RE: Web API call creating sessions

PhilB — Fri, 14 Jul 2017 13:22:30 GMT

To call a Web API requires a session, but it seems to me the issue here is that the session that's created persists for some time after the call is made, so sambhavj is looking for a way to kill that session once the call has been made.

RE: Web API call creating sessions

Shyam Bommakanti — Fri, 14 Jul 2017 12:47:02 GMT

Per Mike Webapi always has session.
An alternate is to have stateless custom servlet plugin, documentation:
docs.appian.com/.../Custom_Servlet_Plug-ins.html

RE: Web API call creating sessions

PhilB — Fri, 14 Jul 2017 10:40:59 GMT

I posted this on another thread where you've asked the same question, but if you're looking to kill the session you've established, would a call to https://<site url>/suite/logout do it?

That said, Stefan Helzle is right - this all sounds like a bad idea.

RE: Web API call creating sessions

Stefan Helzle — Fri, 14 Jul 2017 09:21:51 GMT

Just a small security question. Does this mean you store unencrypted credentials in the users browser? Doing a direct call from the browser would require that. Am I wrong? If this is the case I strongly suggest to not do that.

RE: Web API call creating sessions

gayatriv55 — Fri, 14 Jul 2017 07:34:13 GMT

One thing you can do, is clearing cache and cookies on every click of the service call once you will receive the output. Don't know it is feasible or not!

RE: Web API call creating sessions

sambhavj — Fri, 14 Jul 2017 07:34:05 GMT

SO there is no work around to it , limiting the session scope or making services stateless?

RE: Web API call creating sessions

gayatriv55 — Fri, 14 Jul 2017 07:32:52 GMT

Yes that is the expected behavior of Appian I think. Becasue we are also facing same thing. Logically to call Appian service you are logging into Appain virtually, so if you will open Appian it will login directly with the service account.

RE: Web API call creating sessions

sambhavj — Fri, 14 Jul 2017 07:11:41 GMT

Yes the problem we are facing is there is an Appian web service call in the Html page , before the point we redirect to appian , so while calling that web service it is creating a service user session , and when we redirect it logins to service user account , without doing SSO

RE: Web API call creating sessions

gayatriv55 — Fri, 14 Jul 2017 07:04:53 GMT

@sambhavj, Didn't understand your comment above exactly. SSO implementation bypass the Appain login page. which means you will be directly login into the Appian via SSO with the Appian account which you are using for SSO.

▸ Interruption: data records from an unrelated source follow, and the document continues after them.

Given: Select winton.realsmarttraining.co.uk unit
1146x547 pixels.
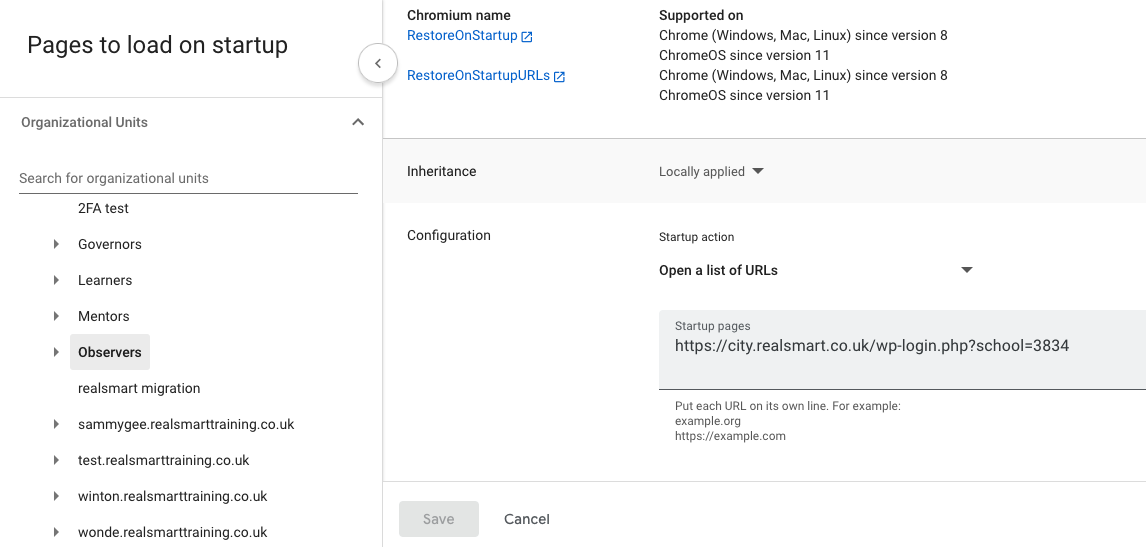Looking at the screenshot, I should pos(172,496).
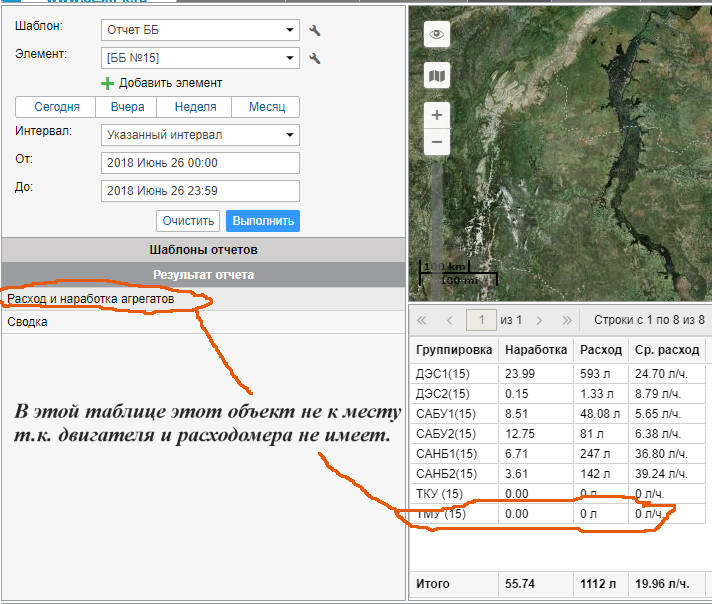The width and height of the screenshot is (712, 604).
Task: Click wrench icon next to Элемент dropdown
Action: coord(315,59)
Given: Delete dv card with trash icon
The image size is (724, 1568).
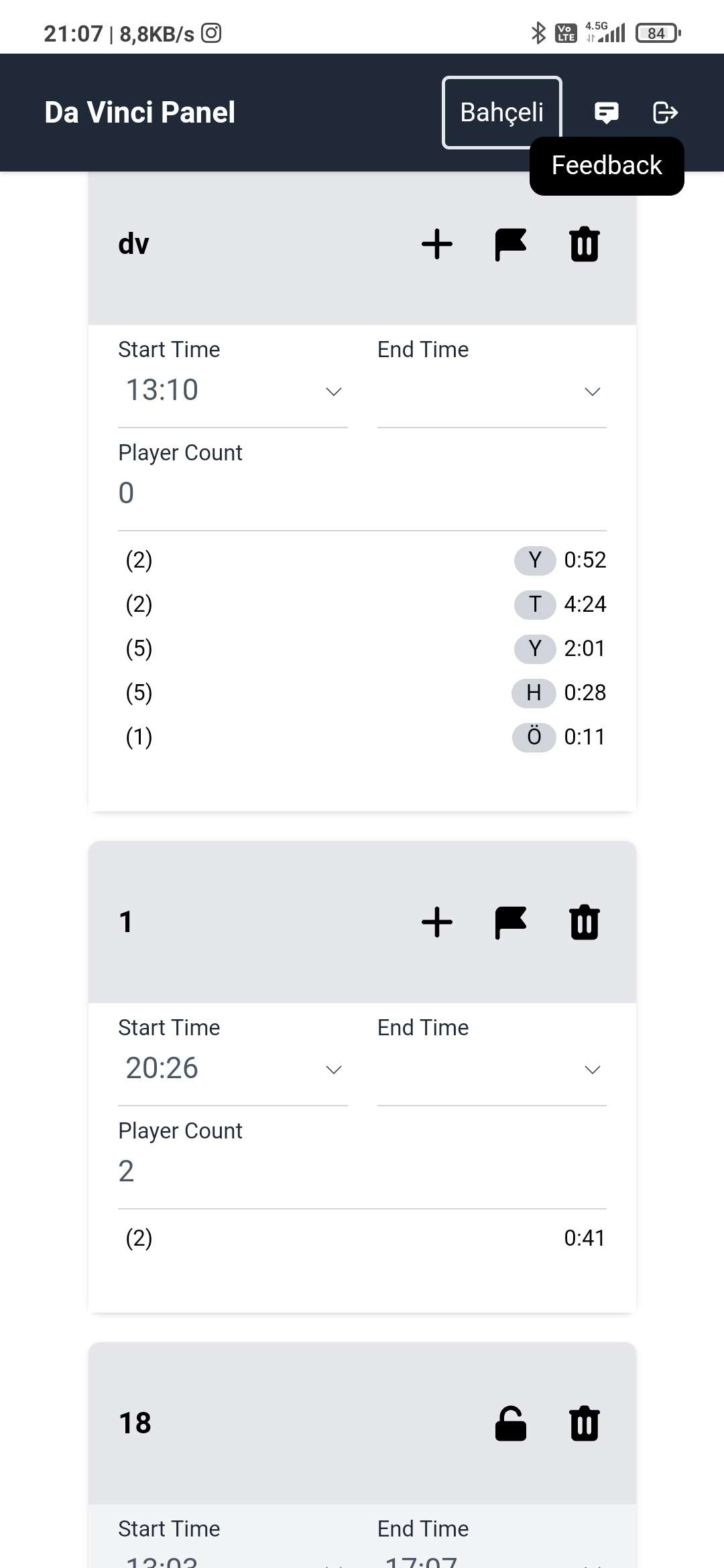Looking at the screenshot, I should [x=585, y=244].
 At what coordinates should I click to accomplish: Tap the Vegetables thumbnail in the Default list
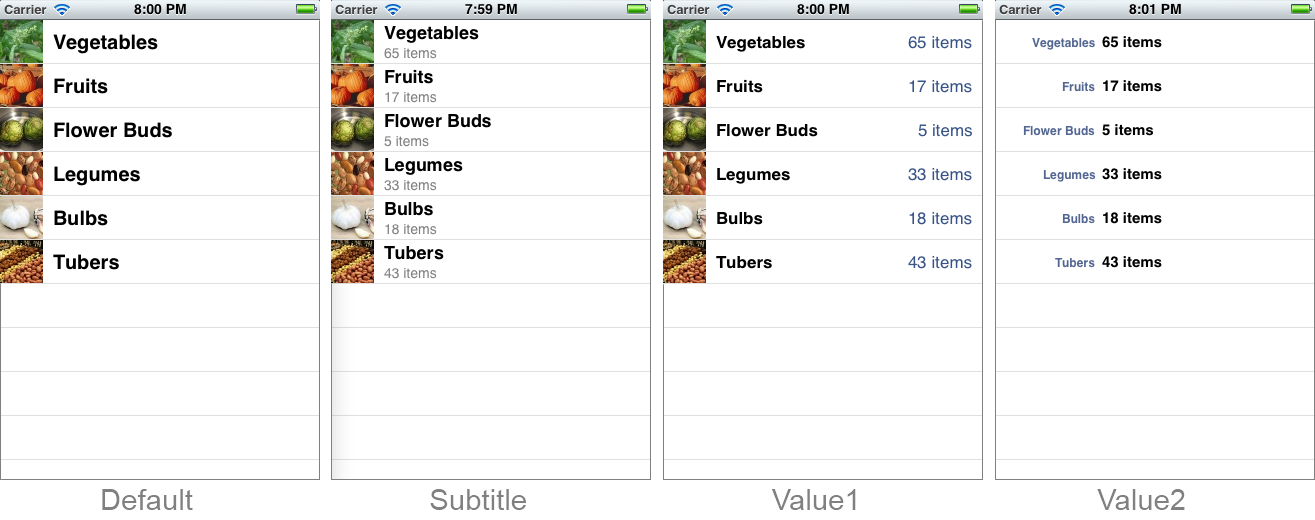pyautogui.click(x=21, y=42)
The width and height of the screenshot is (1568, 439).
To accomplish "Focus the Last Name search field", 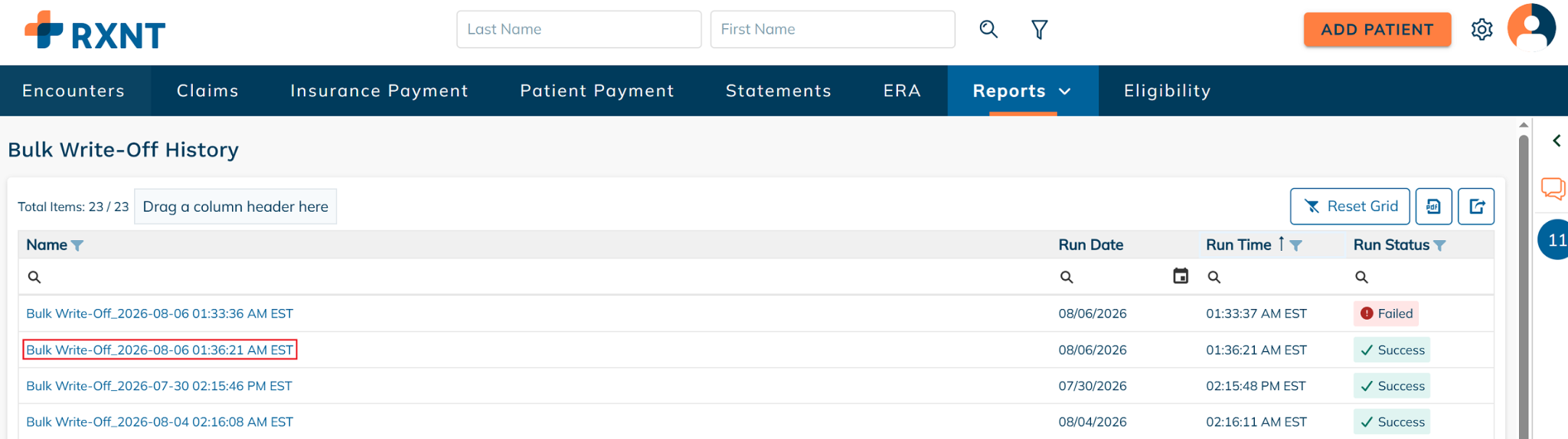I will point(579,29).
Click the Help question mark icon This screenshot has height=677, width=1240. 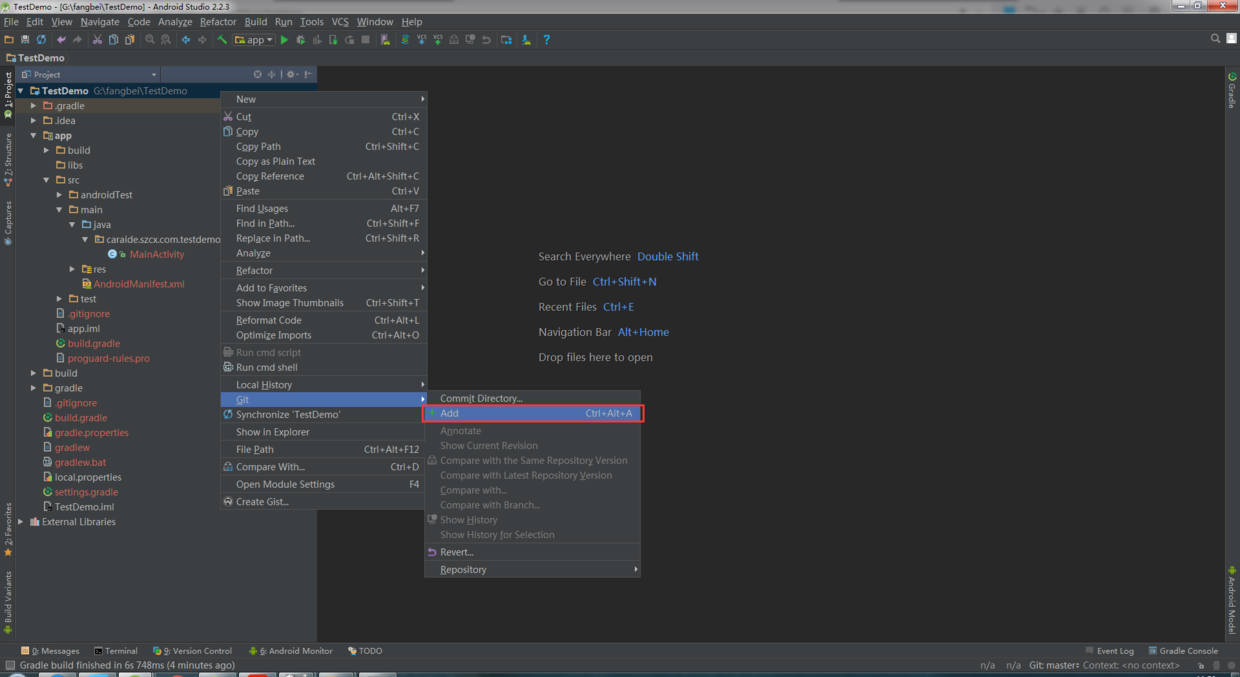pyautogui.click(x=546, y=40)
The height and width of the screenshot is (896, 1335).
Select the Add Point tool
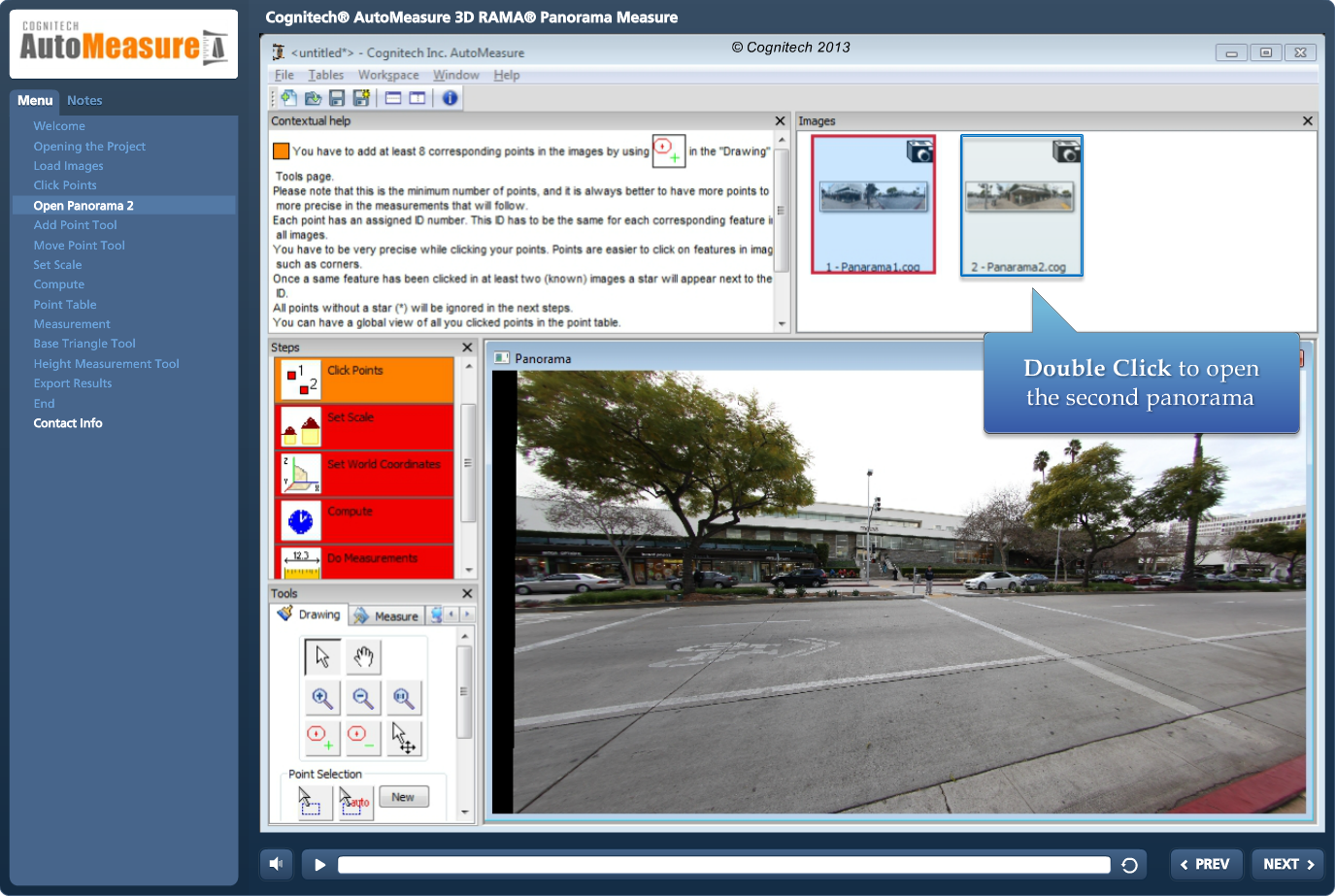click(x=320, y=739)

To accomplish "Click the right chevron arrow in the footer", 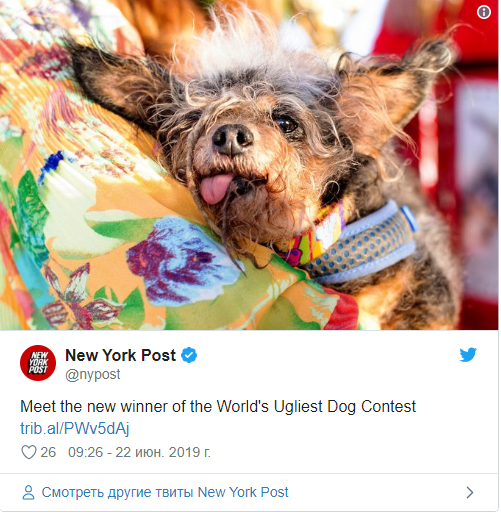I will click(x=470, y=492).

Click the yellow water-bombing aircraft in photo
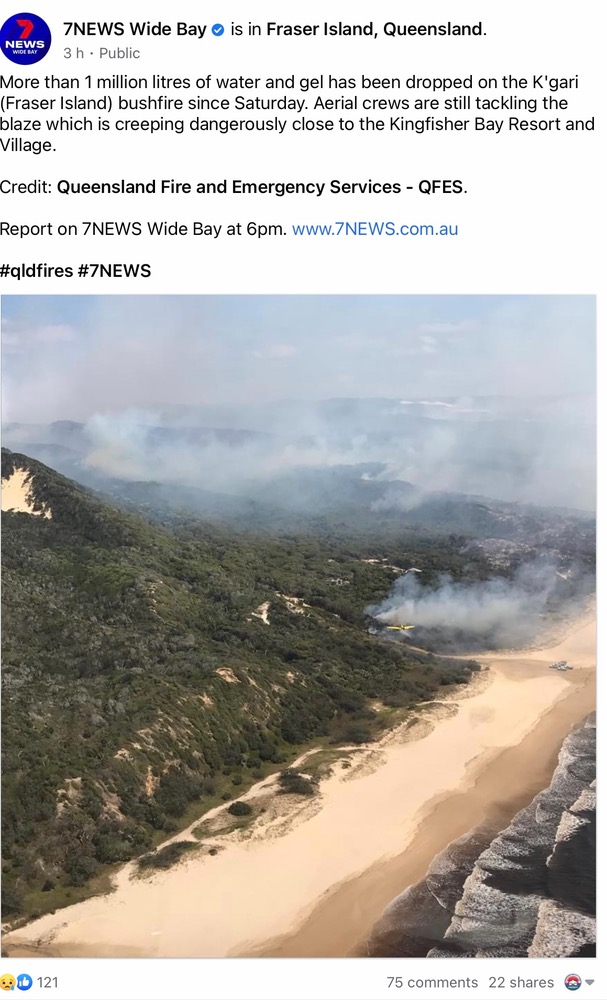pos(400,628)
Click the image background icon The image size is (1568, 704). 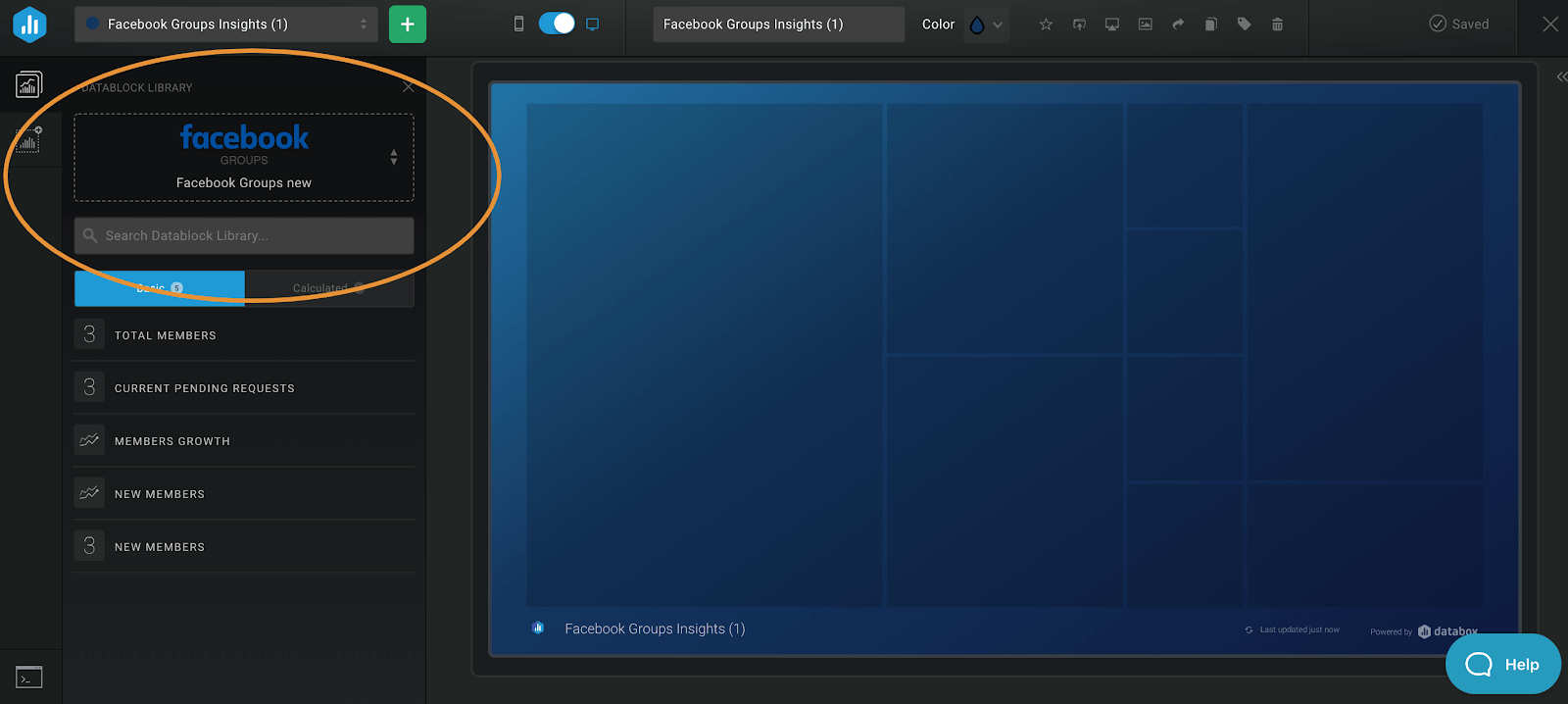(x=1145, y=25)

RE: Web API call creating sessions

sambhavj — Fri, 14 Jul 2017 06:59:35 GMT

We tried removing the cookie using JavaScript but that doesn't work

RE: Web API call creating sessions

sambhavj — Fri, 14 Jul 2017 06:58:59 GMT

We are redirecting through SSO , but when there is a session for the service user it bypasses the SSO

RE: Web API call creating sessions

gayatriv55 — Thu, 13 Jul 2017 15:49:57 GMT

Can you please explain how you are redirecting to Appian? like SSO/Embedded Sail?

RE: Web API call creating sessions

gayatriv55 — Thu, 13 Jul 2017 15:47:16 GMT

Ideally Web API should not create any session for Appian.

RE: Web API call creating sessions

Mike Cichy — Thu, 13 Jul 2017 14:42:55 GMT

There is no way to avoid creating a session.
Why not remove the session cookie for the redirect?